DESCRIPTION OF THE TASK: Nothing but an exact copy is wanted here: the line with "ABBONAMENTI (140, 14)" and all the lines that follow it in the entries below.
>>>
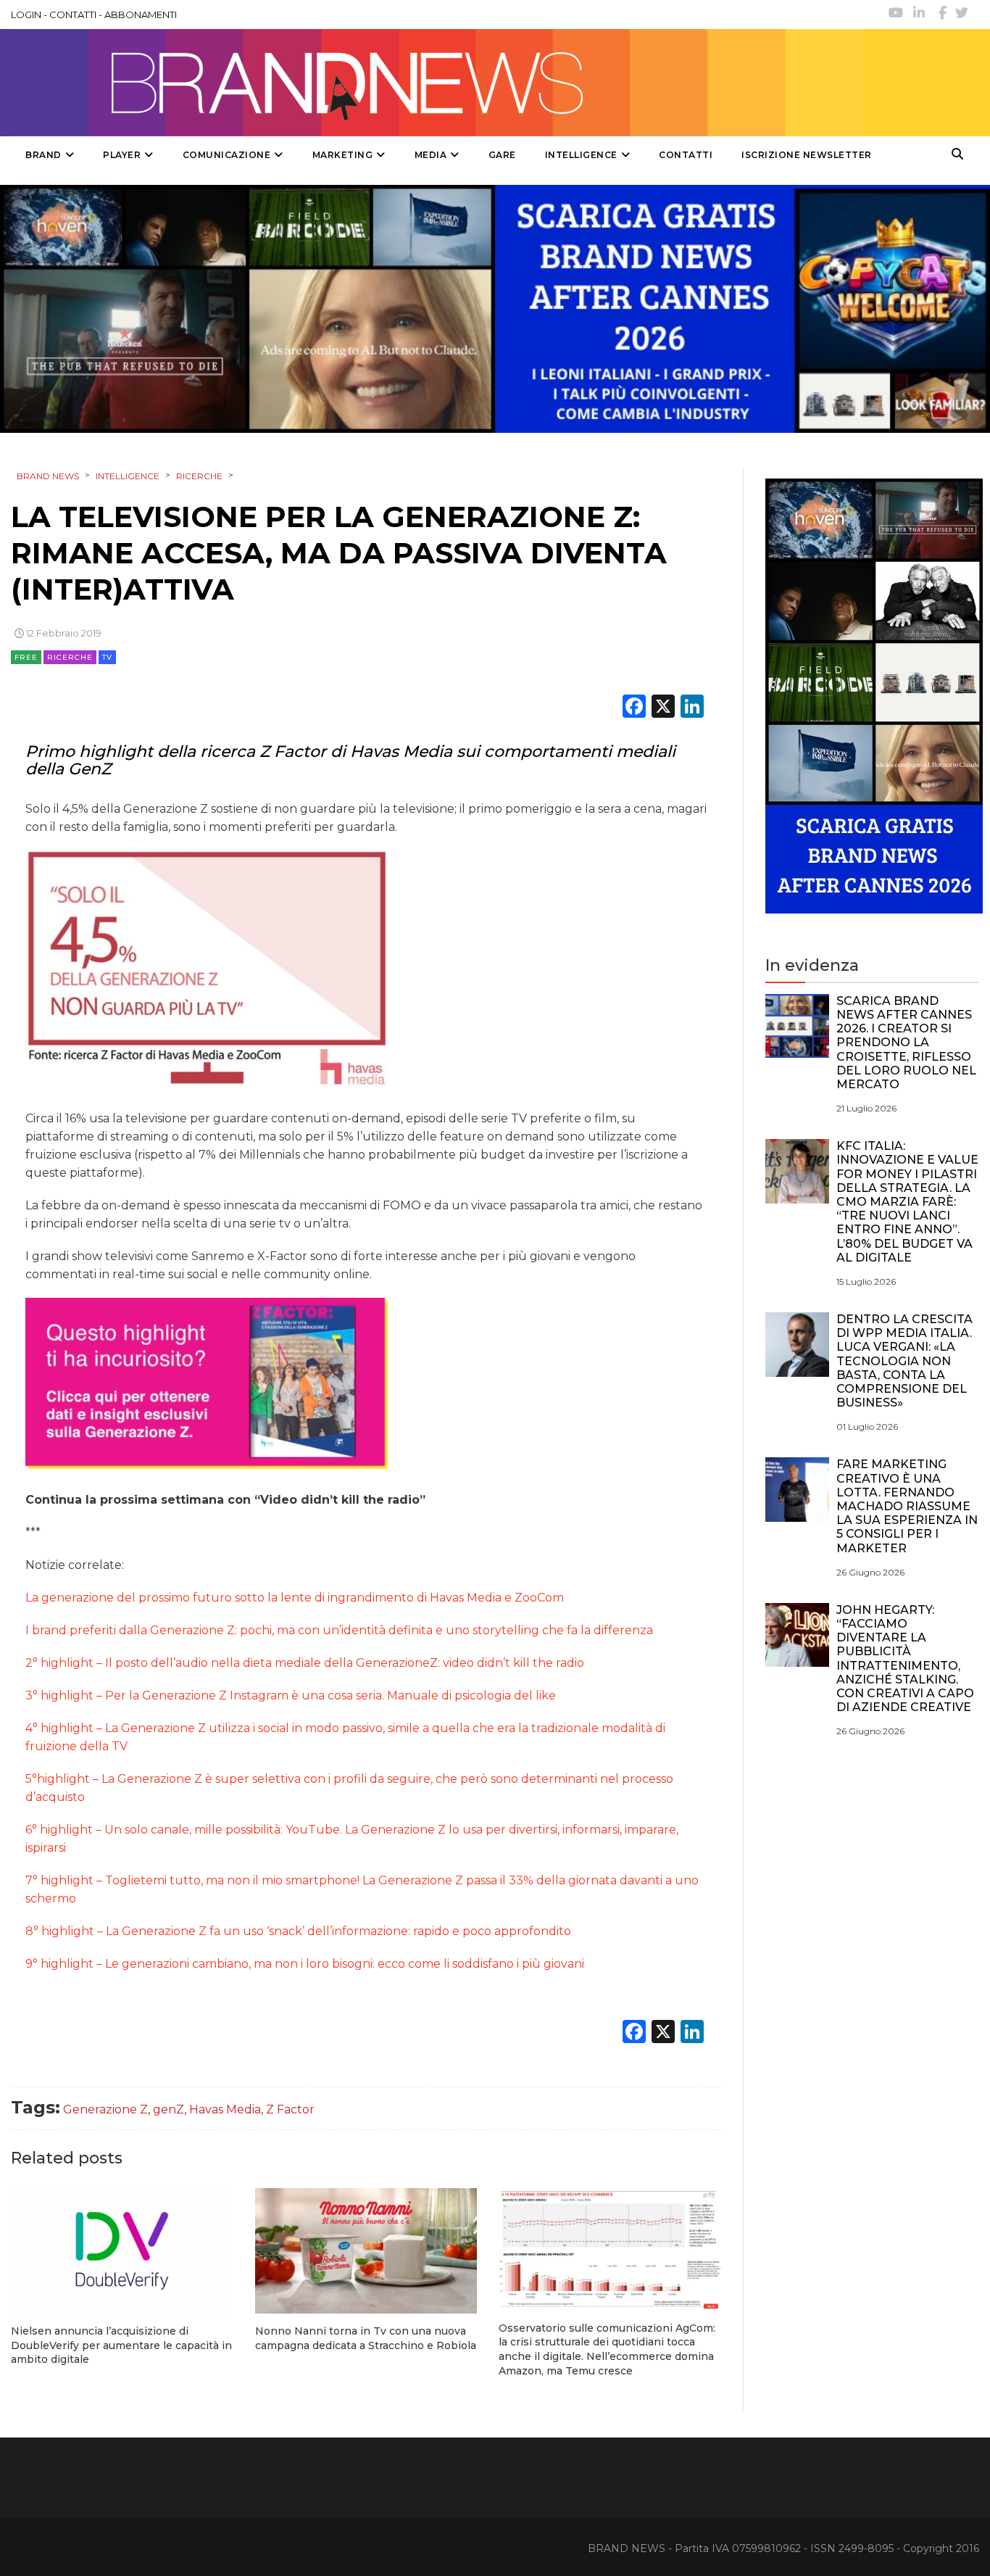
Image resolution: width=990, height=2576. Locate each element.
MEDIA (431, 154)
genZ (168, 2109)
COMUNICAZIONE (227, 154)
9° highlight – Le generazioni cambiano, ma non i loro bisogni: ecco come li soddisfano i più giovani (304, 1964)
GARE (502, 154)
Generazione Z (105, 2109)
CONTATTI (72, 14)
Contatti (685, 154)
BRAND (43, 154)
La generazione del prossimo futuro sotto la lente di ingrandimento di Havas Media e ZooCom (294, 1597)
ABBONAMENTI (140, 14)
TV (107, 657)
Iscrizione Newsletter (806, 154)
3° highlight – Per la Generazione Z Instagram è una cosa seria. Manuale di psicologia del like (290, 1695)
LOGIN (26, 14)
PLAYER (122, 154)
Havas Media (225, 2109)
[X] (663, 708)
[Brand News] (437, 82)
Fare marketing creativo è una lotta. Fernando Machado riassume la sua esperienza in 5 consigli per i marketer (907, 1505)
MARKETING (342, 154)
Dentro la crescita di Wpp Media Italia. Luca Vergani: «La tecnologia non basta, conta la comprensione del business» (904, 1360)
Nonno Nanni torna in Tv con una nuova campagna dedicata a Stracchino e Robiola (365, 2338)
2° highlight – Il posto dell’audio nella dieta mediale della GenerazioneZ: (304, 1663)
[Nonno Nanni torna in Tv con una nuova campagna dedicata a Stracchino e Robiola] (366, 2251)
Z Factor (290, 2109)
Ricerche (70, 657)
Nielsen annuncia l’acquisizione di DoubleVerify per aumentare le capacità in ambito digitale (121, 2345)
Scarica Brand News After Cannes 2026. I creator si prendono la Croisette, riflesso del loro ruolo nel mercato (906, 1042)
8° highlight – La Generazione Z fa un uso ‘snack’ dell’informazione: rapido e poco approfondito (298, 1931)
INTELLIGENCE (581, 154)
<<<
YOUR RESPONSE:
ABBONAMENTI (140, 14)
TV (107, 657)
Iscrizione Newsletter (806, 154)
3° highlight – Per la Generazione Z Instagram è una cosa seria. Manuale di psicologia del like (290, 1695)
LOGIN (26, 14)
PLAYER (122, 154)
Havas Media (225, 2109)
[X] (663, 708)
[Brand News] (437, 82)
Fare marketing creativo è una lotta. Fernando Machado riassume la sua esperienza in 5 consigli per i marketer (907, 1505)
MARKETING (342, 154)
Dentro la crescita di Wpp Media Italia. Luca Vergani: «La tecnologia non basta, conta la comprensione del business» (904, 1360)
Nonno Nanni torna in Tv con una nuova campagna dedicata a Stracchino e Robiola (365, 2338)
2° highlight – Il posto dell’audio nella dieta mediale della GenerazioneZ: (304, 1663)
[Nonno Nanni torna in Tv con una nuova campagna dedicata a Stracchino e Robiola] (366, 2251)
Z Factor (290, 2109)
Ricerche (70, 657)
Nielsen annuncia l’acquisizione di DoubleVerify per aumentare le capacità in ambito digitale (121, 2345)
Scarica Brand News After Cannes 2026. I creator si prendono la Croisette, riflesso del loro ruolo nel mercato (906, 1042)
8° highlight – La Generazione Z fa un uso ‘snack’ dell’informazione: rapido e poco approfondito (298, 1931)
INTELLIGENCE (581, 154)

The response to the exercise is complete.